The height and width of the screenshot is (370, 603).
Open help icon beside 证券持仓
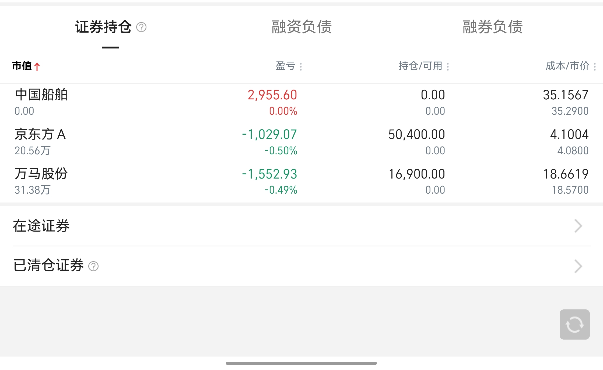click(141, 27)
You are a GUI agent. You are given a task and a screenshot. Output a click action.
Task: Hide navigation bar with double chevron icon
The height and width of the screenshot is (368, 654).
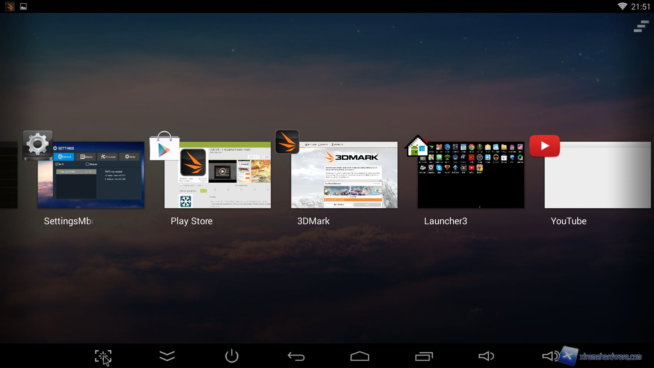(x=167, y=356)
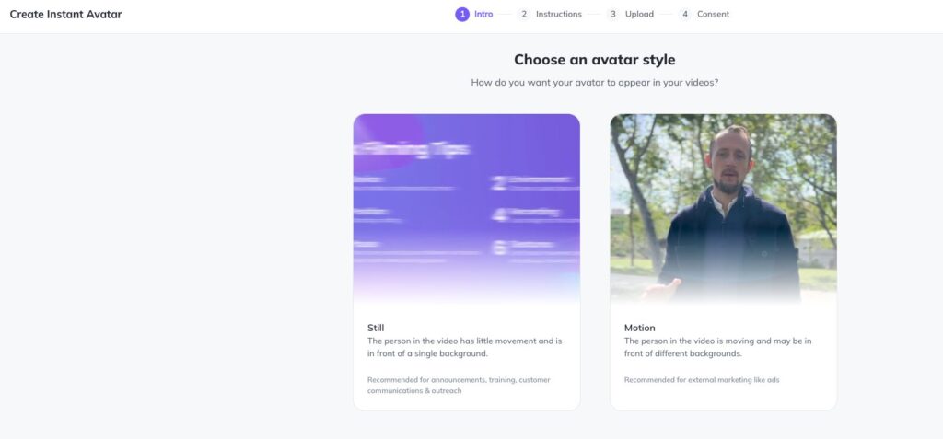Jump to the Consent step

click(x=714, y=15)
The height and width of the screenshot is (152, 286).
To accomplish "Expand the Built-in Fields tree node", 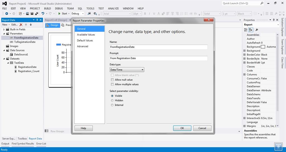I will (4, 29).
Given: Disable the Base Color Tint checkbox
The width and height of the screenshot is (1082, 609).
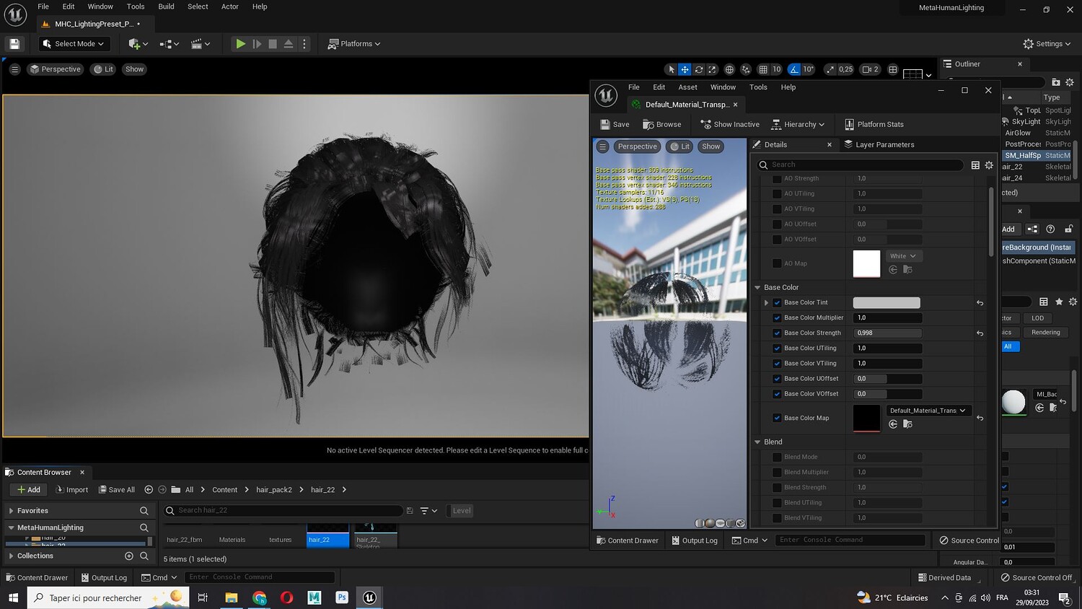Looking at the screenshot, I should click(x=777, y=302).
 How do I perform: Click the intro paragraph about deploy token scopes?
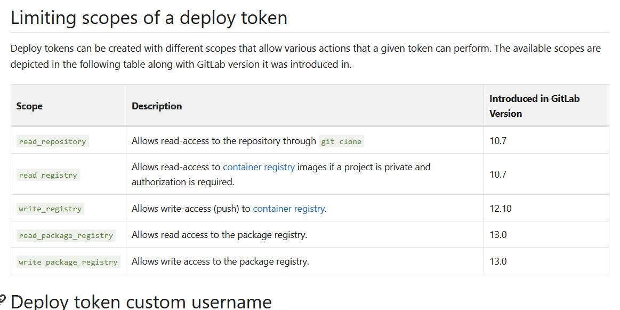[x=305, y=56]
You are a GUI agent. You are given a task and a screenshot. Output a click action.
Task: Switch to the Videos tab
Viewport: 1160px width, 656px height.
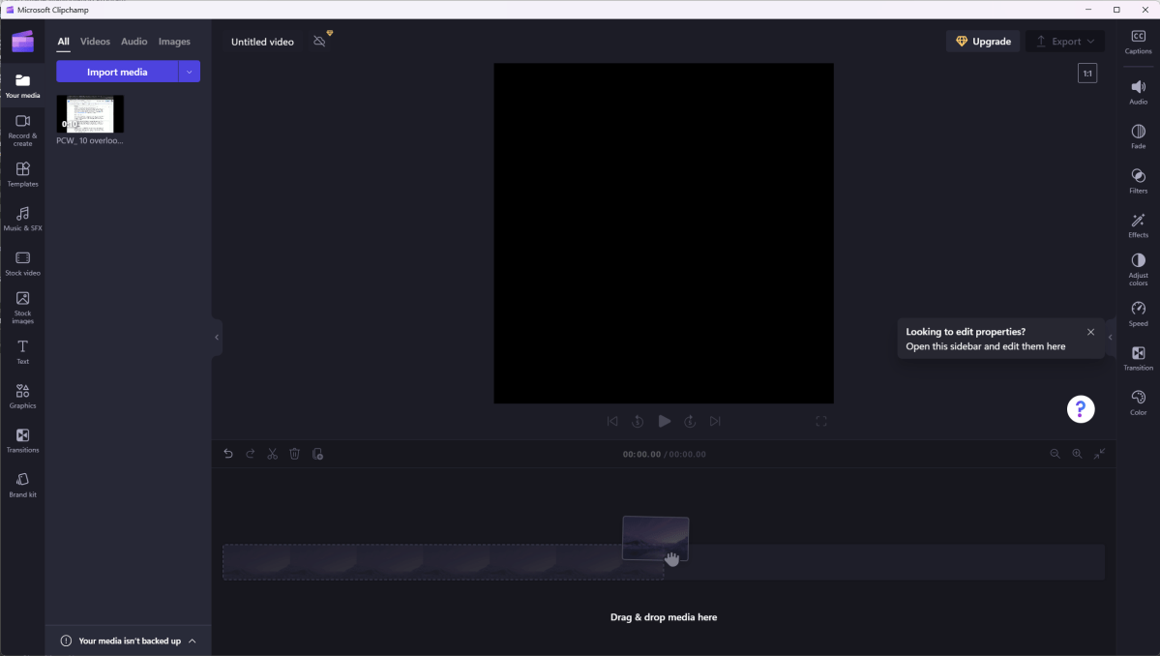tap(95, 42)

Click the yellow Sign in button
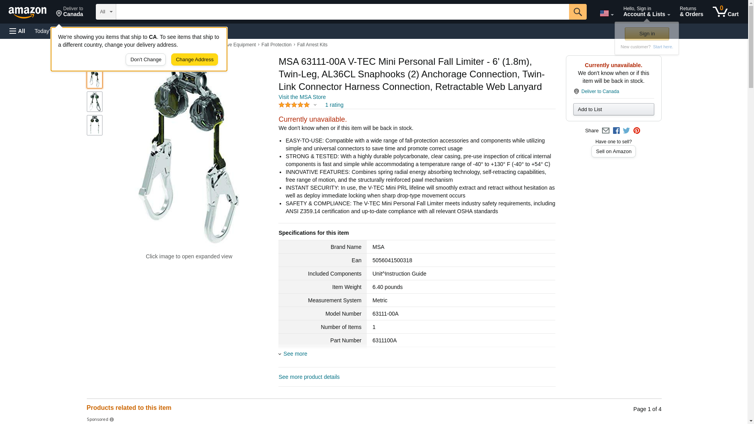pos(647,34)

...

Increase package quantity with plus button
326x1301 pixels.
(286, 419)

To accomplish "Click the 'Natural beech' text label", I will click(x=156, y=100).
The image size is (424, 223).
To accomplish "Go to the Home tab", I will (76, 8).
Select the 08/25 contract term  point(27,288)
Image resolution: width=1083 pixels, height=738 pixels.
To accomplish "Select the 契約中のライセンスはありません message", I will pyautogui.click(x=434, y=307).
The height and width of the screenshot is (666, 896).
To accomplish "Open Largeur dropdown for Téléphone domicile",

WHAT THE TASK ASKS ▸ Rewrite everything in the listing from the line containing "Increase package quantity with plus button" down to the line containing "Largeur dropdown for", both included, keeping every line as it is except that each click coordinate in the answers is multiplied by 1.3 and rounded to a whole number, with halves rounded up.

RESPONSE BELOW ▸
Increase package quantity with plus button
326x1301 pixels.
(372, 545)

To accomplish "Click the 'Natural beech' text label", I will click(x=203, y=130).
The image size is (424, 223).
To accomplish "Go to the Home tab", I will (99, 10).
Select the 08/25 contract term  point(35,374)
Image resolution: width=1083 pixels, height=738 pixels.
To accomplish "Select the 契約中のライセンスはありません message", I will pyautogui.click(x=564, y=399).
The height and width of the screenshot is (666, 896).
To accomplish "Open Largeur dropdown for Téléphone domicile",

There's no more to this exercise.